In this blog, I will share my experience in university and some tips on how to look after your mental health especially dealing with exam stresses.
During your time in university, your mental health goes through a roller-coaster, sometimes it’s great and sometimes it’s not. Understating and realising when you need extra support from your peers or other services it’s really important for you to maintain your optimum mental health. Personally, I struggle with mental health issues during exam weeks, as this is when they are at their worst. I’ve gone from having minimal stress all year round to have great levels of stress in exam season which sometimes leads to me having anxiety and panic attacks. There have been many occasions that this amount of stress has been so bad for me physically as well as mentally, I end up having body tremors during my exams which prevents me from concentrating and doing my best. Fevers, headaches and feeling burnout also happens when my stress levels get high. As exams and feeling stressed out is inevitable, there are some “copying mechanisms” I have collected to help myself and ensure that my mental health isn’t “down the drain” during exam seasons, I have personally tested these tips and can successfully say that they have worked over the two years of my degree.

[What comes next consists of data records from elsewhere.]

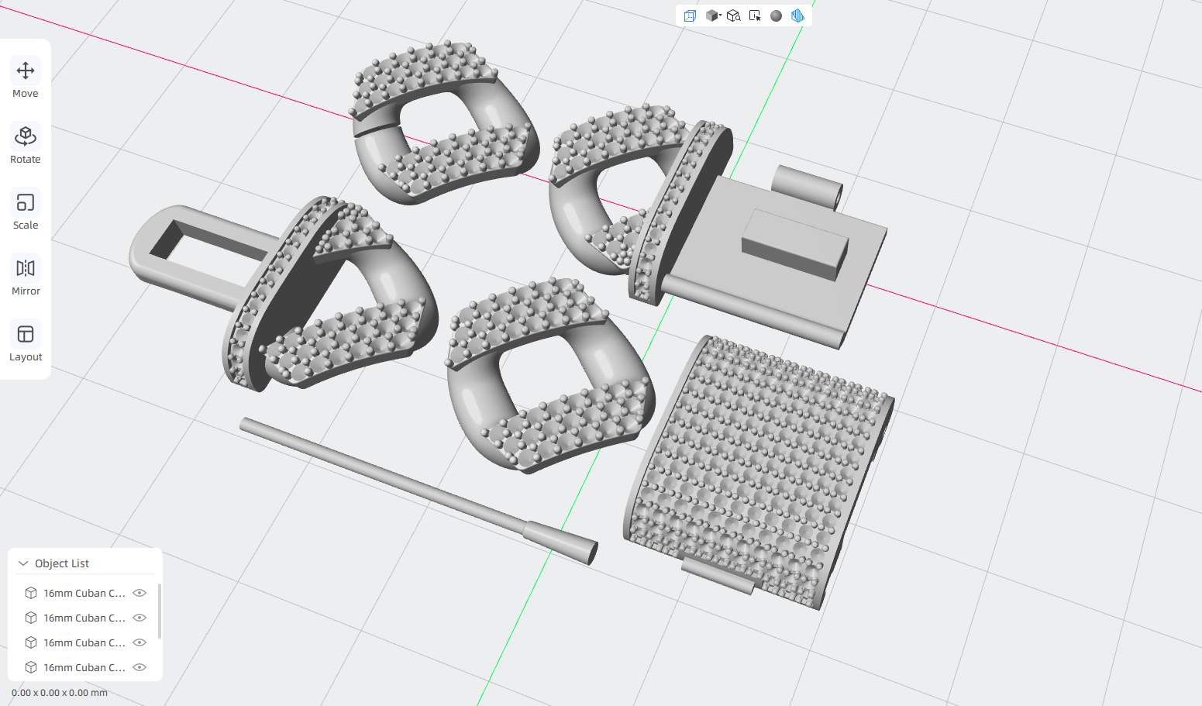1202x706 pixels.
Task: Hide the first 16mm Cuban object
Action: click(139, 593)
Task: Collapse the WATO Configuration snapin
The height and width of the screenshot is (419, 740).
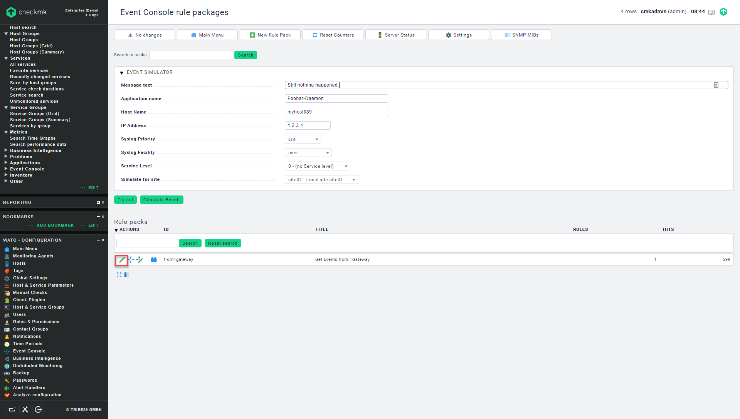Action: tap(98, 240)
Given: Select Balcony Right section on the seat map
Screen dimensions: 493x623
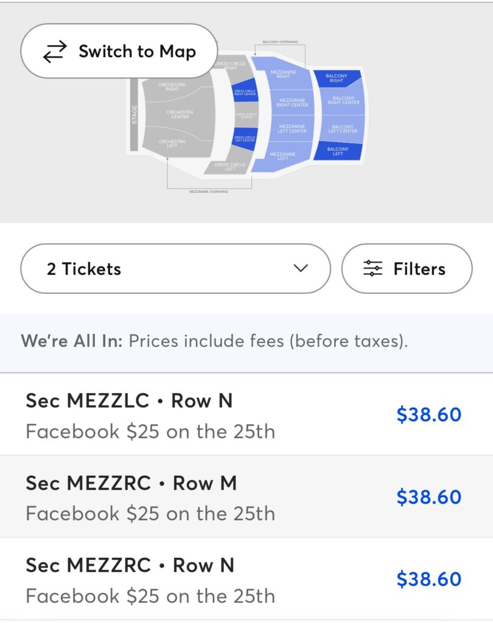Looking at the screenshot, I should 337,78.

1)Writing everything down when I am feeling under so much stress, I like to write all of my thoughts, feelings and etc down on paper. This allows you to visualise all of these things and hence go through and sort everything out physically (if that makes sense), this way you can stop worrying and stressing about things which are not really important and spend time on the more critical things.
2)Making a to-do-list, a lot of people that I know do this and it helps them stay on track with their revision, it’s a great tool, I also like to add some little mundane things for example: cleaning my room, sorting out my bookshelf, going to the gym or for a walk, etc. Having these things on your list that are not hard to do helps you refresh your mind as it gives it a break from the intense revision sessions and once you cross it off your to-do list, you’ll feel accomplished.
3)Speaking to someone personally, I prefer speaking to my friends, this makes me realise that I’m not alone in this and that I have a great support system around me. Most of the time all your friends are also going through the same thing so being there to listen and relate with them it’s important too. You may also feel like talking your PAT if you wish or maybe someone in the wellbeing office.